Facts about Cranbrook
General Info
Cranbrook is a small town in the civil parish of Cranbrook and Sissinghurst, in the Weald of Kent in South East England. It lies roughly half-way between Maidstone and Hastings, about 38 miles (61 km) southeast of central London. The smaller settlements of Sissinghurst, Swattenden, Colliers Green and Hartley lie within the civil parish. The population of the parish was 6,717 in 2011.
History
The place name Cranbrook derives from Old English cran bric, meaning Crane Marsh, marshy ground frequented by cranes (although more probably herons). Spelling of the place name has evolved over the centuries from Cranebroca (c. 1100); by 1226 it was recorded as Cranebroc, then Cranebrok. By 1610 the name had become Cranbrooke, which evolved into the current spelling.

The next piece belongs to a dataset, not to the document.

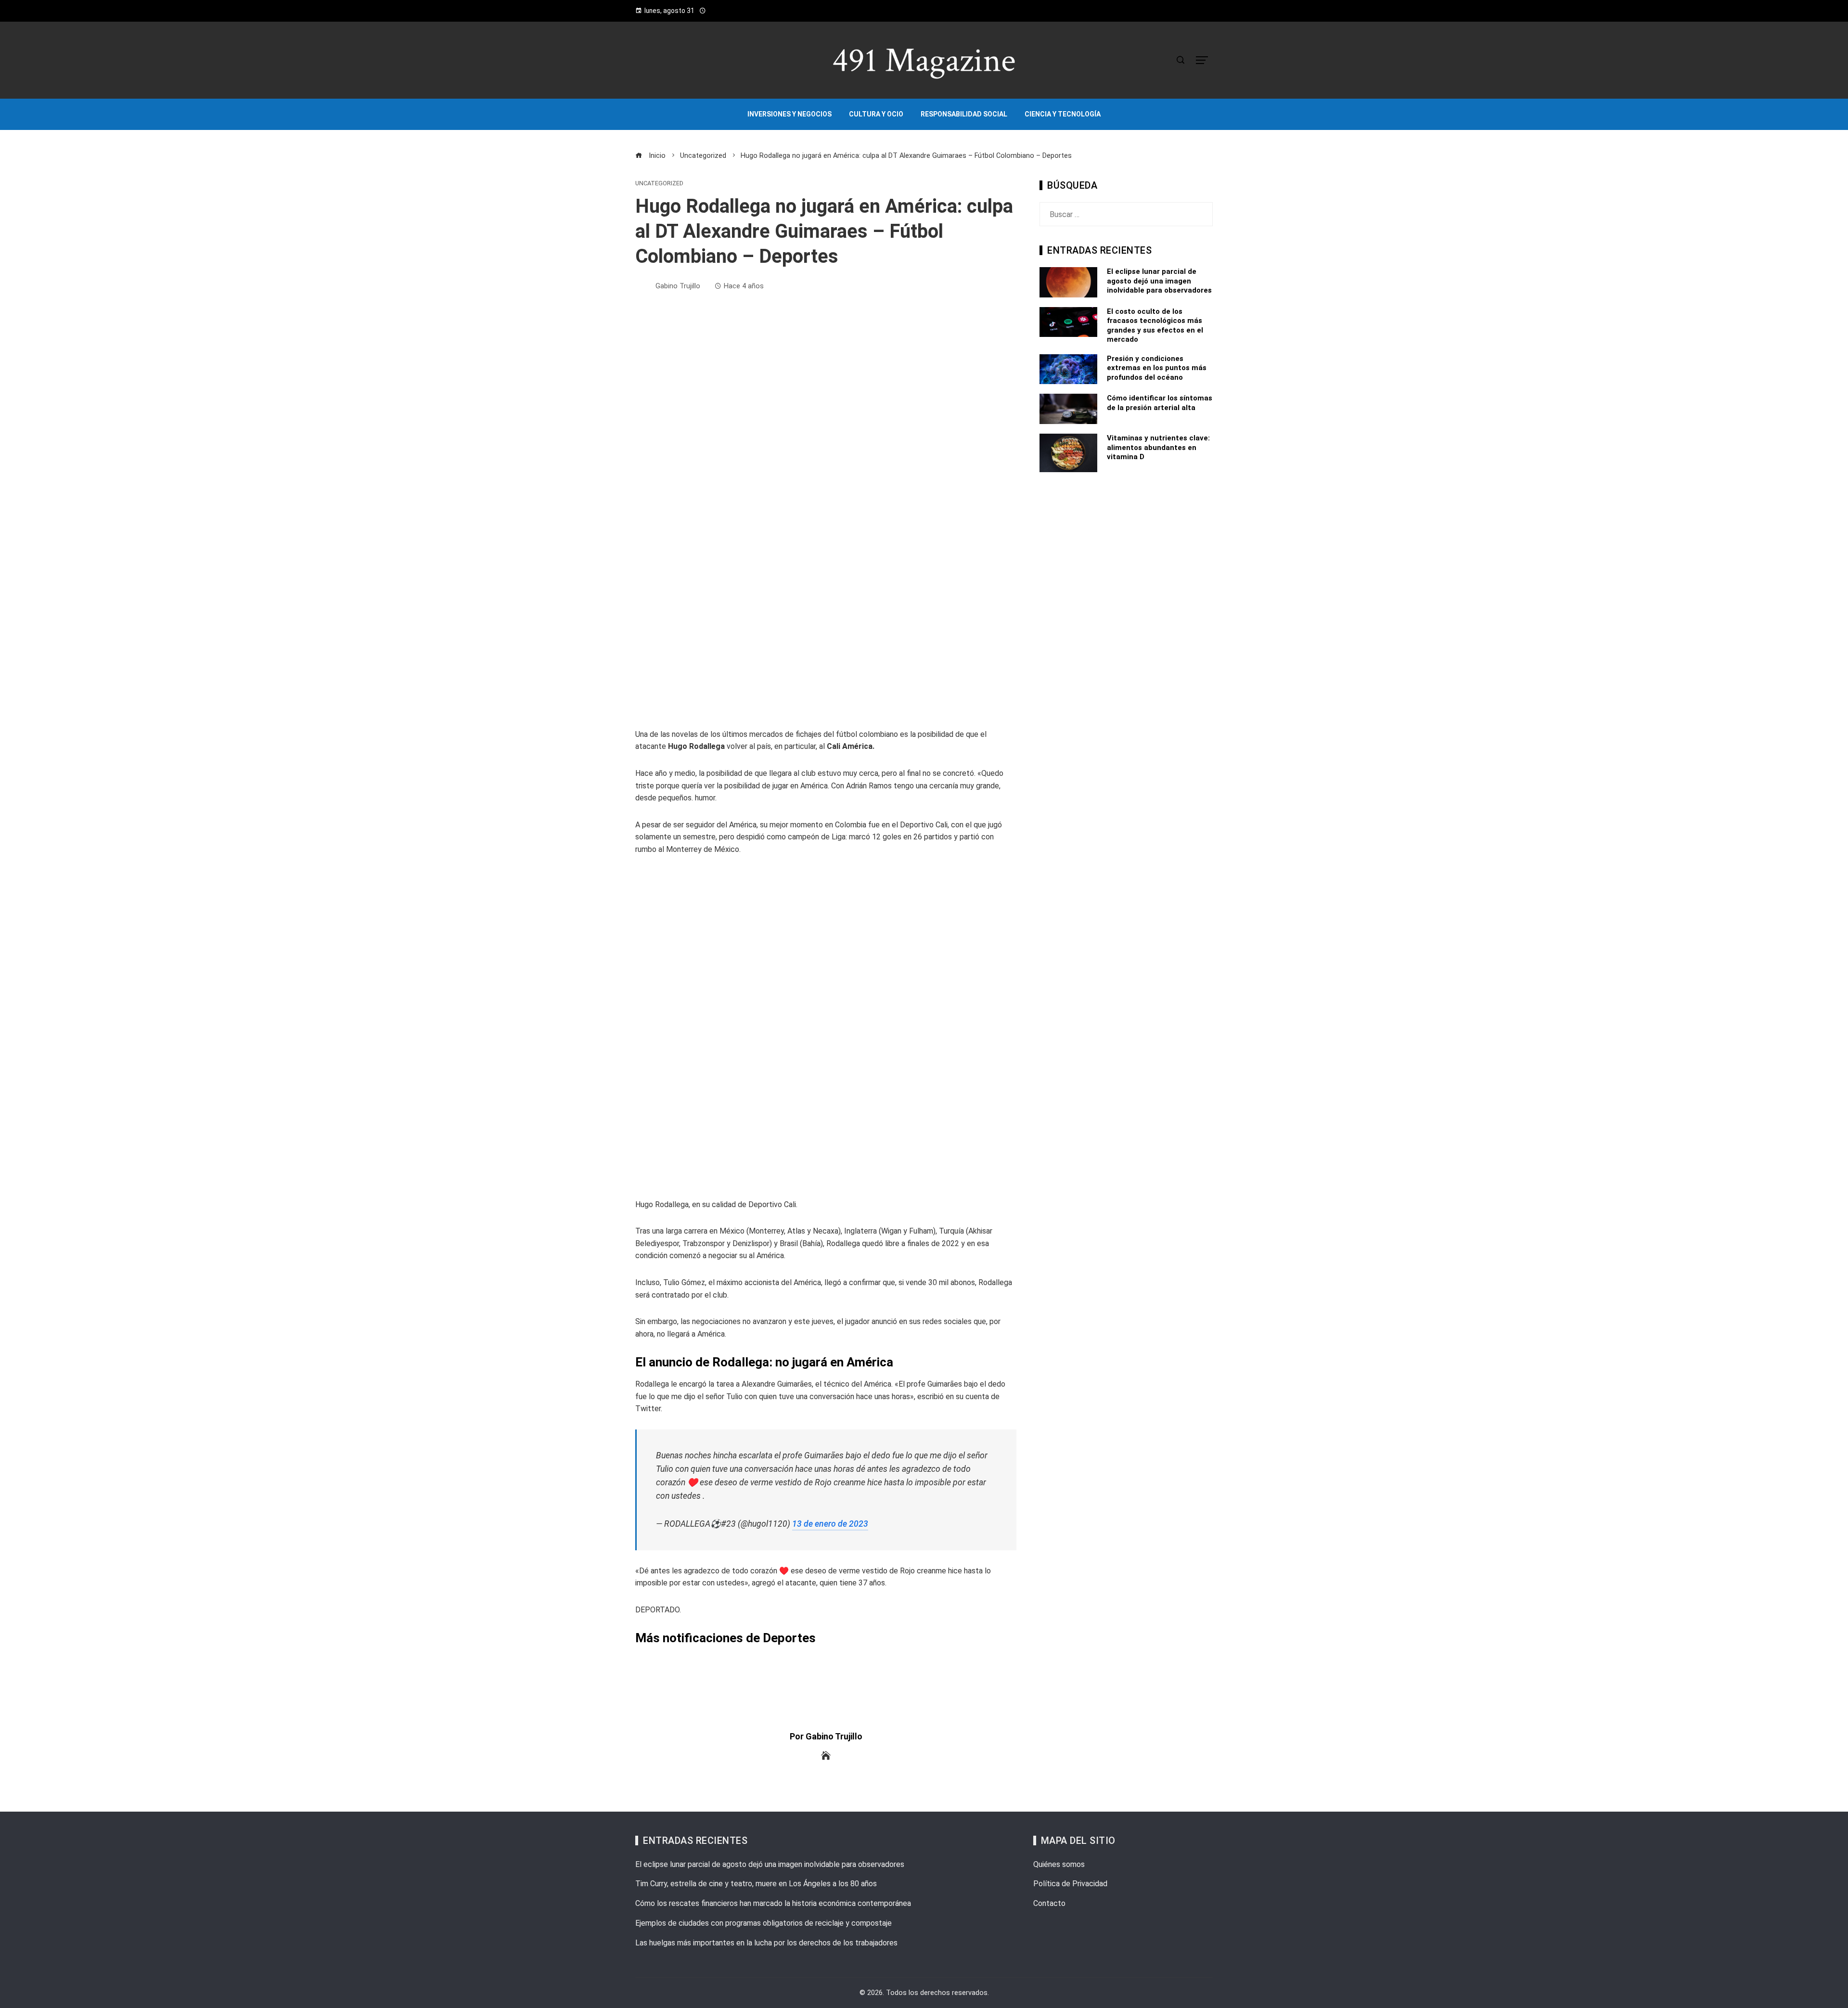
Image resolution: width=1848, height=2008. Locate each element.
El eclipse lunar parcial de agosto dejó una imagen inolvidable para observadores (1159, 281)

There is evidence of early activity here in the Roman period at the former Little Farningham Farm where a substantial iron working site was investigated in the 1950’s,in 2000 the site was the subject of a Kent Archaeological Society fieldwork project to establish the extent of the site and the line of the Roman road from Rochester to Bodiam, which was published in 2001, Ref:Archaeologia Cantiana 121,2001,Little Farningham Re-visited ,Neil Aldridge. The site had earlier produced a number of clay tiles bearing the mark of the Roman Fleet, or Classis Brittanica who may have been overseeing the work.